Teaching Experience at UIUC
Hemanshu Kaul
- Proposer, developer, and instructor of a semester-long graduate seminar course, Topics in Probabilistic Methods for Discrete Mathematics, in Fall 2005.
(Participants include Faculty members from Mathematics, Computer Science, and Business School; and Graduate students from Mathematics, Computer Science, Electrical and Computer Engineering, Mechanical and Industrial Engineering, and Physics.)
- Instructor for the following courses with full responsibility including lectures, review sessions, creating exams, and evaluating student performance:
- Introductory Linear Algebra (Math 225) [In multiple semesters]
Topics include systems of linear equations, matrices and inverses, determinants, vector spaces, eigenvalues and eigenvectors, dimension, diagonalization, orthogonal decomposition, applications.
- Second course in Calculus and Analytic Geometry (Math 230) [In multiple semesters]
Topics include advanced techniques of integration, conic sections, polar coordinates, infinite sequences and series.
- Instructor for the discussion sections of the following
course:
- Elementary Mathematics (Math 117)
Analyses of the mathematical issues and methodology underlying elementary mathematics in grades 6-8. Topics include the Real number system and field axioms, sequences and series, functions and math modeling with technology, Euclidean and non-Euclidean geometry, probability and statistics.
- TA for the following advanced undergraduate and graduate courses with various responsibilities ranging from grading to holding classroom lectures:
- Linear programming (Math 383)
Introduction to a wide range of topics in optimization, including a thorough treatment of basic ideas of linear programming, with additional topics drawn from numerical considerations, linear complementarity, integer programming and networks, polyhedral methods.
- Graph Theory (Math 412) [In multiple semesters]
Topics include subgraphs, connectivity, trees, cycles, vertex and edge coloring, planar graphs and their colorings.
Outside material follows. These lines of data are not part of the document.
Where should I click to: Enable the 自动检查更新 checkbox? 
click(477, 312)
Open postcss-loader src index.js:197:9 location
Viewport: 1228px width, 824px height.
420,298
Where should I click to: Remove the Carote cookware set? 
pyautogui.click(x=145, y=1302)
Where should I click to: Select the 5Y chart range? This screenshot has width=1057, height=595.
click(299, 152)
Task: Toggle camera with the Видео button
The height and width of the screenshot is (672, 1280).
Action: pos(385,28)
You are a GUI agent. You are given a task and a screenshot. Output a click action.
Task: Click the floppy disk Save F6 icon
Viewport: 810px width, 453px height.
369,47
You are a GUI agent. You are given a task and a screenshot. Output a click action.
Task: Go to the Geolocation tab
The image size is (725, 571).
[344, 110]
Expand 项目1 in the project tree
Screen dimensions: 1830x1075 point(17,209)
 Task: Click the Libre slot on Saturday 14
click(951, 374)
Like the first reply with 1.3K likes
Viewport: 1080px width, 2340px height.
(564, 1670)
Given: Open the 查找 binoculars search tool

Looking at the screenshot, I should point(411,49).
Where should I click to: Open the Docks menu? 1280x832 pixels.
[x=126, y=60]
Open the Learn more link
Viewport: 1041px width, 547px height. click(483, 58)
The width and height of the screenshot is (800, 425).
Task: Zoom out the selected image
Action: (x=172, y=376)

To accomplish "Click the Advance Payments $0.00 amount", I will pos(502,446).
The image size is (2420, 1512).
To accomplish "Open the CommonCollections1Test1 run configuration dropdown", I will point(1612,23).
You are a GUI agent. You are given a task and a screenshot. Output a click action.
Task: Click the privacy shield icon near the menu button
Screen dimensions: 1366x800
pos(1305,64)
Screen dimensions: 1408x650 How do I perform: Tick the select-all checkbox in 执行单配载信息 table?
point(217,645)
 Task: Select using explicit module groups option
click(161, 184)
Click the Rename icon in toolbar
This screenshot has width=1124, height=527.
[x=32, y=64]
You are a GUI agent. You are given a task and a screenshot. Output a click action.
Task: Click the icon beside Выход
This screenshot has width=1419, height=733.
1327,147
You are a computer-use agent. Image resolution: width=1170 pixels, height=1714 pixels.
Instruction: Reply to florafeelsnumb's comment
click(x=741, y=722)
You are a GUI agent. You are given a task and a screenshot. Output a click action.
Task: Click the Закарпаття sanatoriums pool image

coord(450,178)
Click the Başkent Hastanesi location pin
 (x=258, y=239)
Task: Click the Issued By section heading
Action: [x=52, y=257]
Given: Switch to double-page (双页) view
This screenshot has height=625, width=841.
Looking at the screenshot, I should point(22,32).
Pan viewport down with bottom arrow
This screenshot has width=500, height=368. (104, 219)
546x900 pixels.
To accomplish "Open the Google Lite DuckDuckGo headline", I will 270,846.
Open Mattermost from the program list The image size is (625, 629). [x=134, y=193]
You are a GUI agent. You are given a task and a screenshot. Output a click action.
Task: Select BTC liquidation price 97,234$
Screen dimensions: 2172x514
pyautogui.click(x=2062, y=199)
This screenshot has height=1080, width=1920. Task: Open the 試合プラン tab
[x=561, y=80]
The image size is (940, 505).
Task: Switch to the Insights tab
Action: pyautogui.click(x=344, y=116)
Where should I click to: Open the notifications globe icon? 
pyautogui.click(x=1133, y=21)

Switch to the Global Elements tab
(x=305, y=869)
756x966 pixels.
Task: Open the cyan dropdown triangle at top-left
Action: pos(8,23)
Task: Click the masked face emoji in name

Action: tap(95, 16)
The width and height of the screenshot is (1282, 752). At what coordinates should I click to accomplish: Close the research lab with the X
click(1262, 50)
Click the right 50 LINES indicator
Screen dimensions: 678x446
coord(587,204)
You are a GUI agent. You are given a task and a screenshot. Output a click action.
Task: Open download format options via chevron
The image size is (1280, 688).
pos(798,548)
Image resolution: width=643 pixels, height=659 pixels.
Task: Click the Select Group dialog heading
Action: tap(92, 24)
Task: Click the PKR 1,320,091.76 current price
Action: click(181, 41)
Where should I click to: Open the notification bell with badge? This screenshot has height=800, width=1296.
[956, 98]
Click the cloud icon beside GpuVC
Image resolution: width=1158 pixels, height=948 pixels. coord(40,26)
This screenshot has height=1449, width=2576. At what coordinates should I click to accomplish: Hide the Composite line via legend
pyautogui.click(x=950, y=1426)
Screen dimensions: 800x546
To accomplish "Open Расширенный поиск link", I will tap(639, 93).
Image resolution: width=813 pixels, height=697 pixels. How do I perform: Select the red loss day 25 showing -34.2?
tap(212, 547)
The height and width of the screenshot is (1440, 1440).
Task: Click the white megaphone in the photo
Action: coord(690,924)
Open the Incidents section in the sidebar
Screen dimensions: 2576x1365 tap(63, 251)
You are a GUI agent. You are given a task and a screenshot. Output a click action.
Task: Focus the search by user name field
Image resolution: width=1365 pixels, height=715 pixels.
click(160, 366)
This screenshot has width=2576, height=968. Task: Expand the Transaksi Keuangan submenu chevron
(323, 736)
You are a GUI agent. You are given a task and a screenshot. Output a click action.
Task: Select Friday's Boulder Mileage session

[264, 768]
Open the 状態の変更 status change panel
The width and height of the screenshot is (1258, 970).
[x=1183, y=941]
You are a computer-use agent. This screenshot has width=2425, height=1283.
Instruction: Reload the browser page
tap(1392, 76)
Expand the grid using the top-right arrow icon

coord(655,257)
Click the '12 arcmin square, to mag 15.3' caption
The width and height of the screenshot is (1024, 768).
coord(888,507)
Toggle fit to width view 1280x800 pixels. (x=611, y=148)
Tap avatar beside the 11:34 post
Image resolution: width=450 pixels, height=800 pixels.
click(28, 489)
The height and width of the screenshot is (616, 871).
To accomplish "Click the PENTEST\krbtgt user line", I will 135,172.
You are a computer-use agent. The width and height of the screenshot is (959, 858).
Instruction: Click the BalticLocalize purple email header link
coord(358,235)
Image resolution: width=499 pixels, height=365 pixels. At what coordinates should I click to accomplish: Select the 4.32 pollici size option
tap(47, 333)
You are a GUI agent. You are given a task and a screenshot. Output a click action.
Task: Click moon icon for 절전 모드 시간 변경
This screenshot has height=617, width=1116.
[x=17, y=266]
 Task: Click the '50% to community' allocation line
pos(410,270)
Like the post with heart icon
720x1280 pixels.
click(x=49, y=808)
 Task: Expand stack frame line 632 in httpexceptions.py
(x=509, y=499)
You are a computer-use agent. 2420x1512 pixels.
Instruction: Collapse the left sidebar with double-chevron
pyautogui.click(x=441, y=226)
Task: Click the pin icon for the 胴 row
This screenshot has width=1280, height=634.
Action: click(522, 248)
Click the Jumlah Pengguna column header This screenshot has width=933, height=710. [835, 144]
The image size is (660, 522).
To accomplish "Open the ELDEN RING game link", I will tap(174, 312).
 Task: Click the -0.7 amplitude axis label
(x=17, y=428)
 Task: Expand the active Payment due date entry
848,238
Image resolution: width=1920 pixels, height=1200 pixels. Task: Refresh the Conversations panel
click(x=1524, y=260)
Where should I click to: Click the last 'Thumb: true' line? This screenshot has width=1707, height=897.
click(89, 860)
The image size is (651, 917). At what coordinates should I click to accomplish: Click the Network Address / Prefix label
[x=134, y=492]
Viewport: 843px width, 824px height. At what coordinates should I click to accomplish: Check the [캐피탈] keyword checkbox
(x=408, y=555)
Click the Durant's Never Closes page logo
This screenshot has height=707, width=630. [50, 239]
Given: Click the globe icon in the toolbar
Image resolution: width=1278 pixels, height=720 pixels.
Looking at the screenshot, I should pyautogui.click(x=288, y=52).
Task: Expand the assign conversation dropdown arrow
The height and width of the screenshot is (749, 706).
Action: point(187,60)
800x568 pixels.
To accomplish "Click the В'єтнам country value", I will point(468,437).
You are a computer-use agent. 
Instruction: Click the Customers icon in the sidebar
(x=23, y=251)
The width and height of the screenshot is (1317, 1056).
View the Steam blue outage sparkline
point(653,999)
Draws applications from computer science, operations research, chemistry, the social sciences, and other branches of mathematics
- Introduction to Combinatorics (Math 413) [In multiple semesters]
Topics include Pigeonhole principle and Ramsey's theorem, Permutations and combinations, generating functions, recurrence relations, inclusion and exclusion, Permutations with forbidden positions, Polya's theory of counting, and block designs.
- Combinatorial Mathematics (Math 580)
Graduate-level course on fundamental results on core topics of combinatorial mathematics: Enumeration - bijections, recurrences, generating functions, inclusion/exclusion, Polya theory; Graph Theory - trees & cycles, matchings, connectivity, coloring, planar graphs; Extremal problems on finite sets - pigeonhole principle, Ramsey theory, partial orders; Methods - probabilistic methods, random graphs, threshold functions, algebraic methods; Structures - latin squares, projective planes, block designs, matroids; Combinatorial Optimization.
- Co-author of proposal for graduate course on Discrete and Convex Geometry in Fall 2003.
- Author of proposal for graduate course on Topics in Probabilistic Methods for Discrete Mathematics in Fall 2005.